- ABOUT THIS EXERCISE -
Copy all records exactly, excluding images.
-------- DATA RECORDS
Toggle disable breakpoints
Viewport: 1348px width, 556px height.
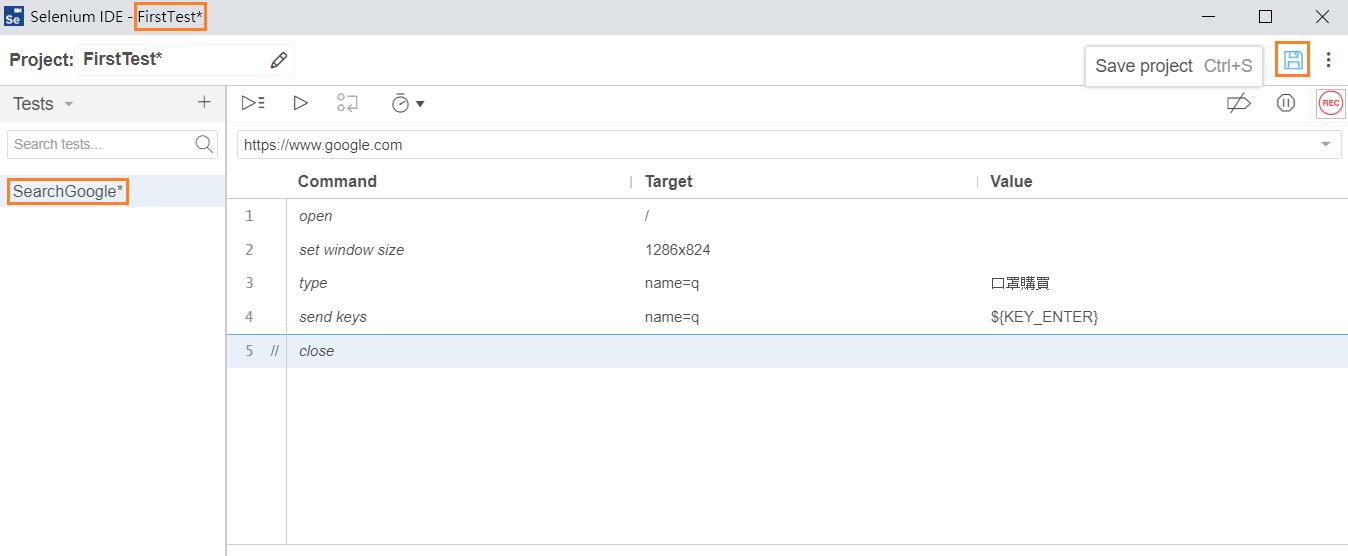click(x=1239, y=102)
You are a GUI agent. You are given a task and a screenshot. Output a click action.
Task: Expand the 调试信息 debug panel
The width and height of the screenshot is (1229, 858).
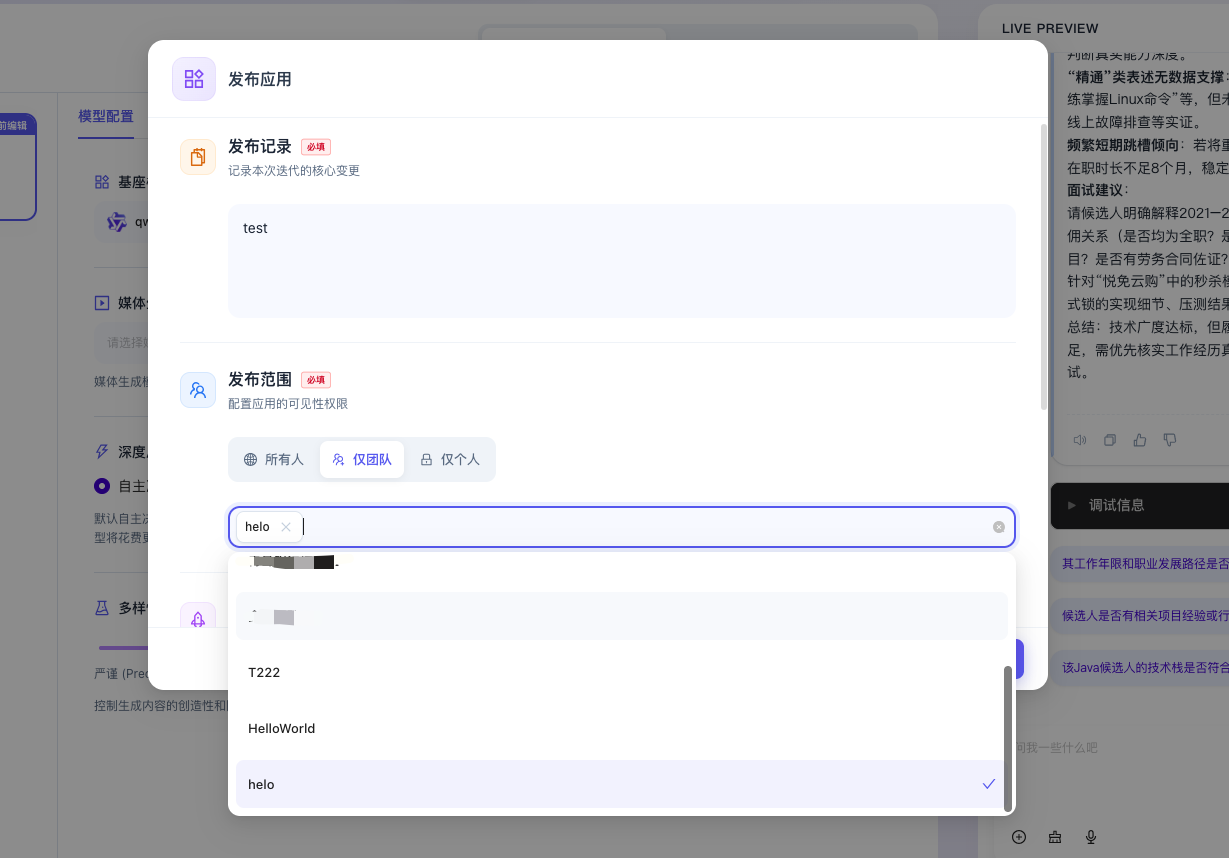[1116, 506]
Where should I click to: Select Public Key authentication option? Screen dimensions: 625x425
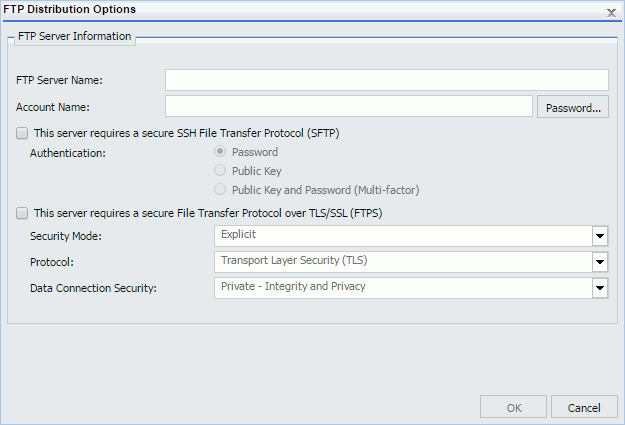(x=220, y=170)
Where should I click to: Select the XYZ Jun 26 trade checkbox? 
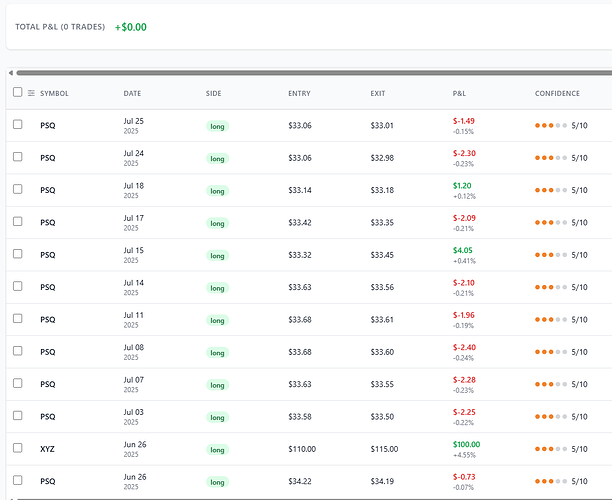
----------------
- EXERCISE RESULT -
Toggle disable breakpoints
Viewport: 1348px width, 556px height.
click(x=1239, y=102)
You are a GUI agent. You are given a task and a screenshot. Output a click action.
Task: Expand the 调试信息 debug panel
The width and height of the screenshot is (1229, 858).
[1116, 506]
Where should I click to: Select Public Key authentication option? Screen dimensions: 625x425
(x=220, y=170)
Where should I click to: Select the XYZ Jun 26 trade checkbox? 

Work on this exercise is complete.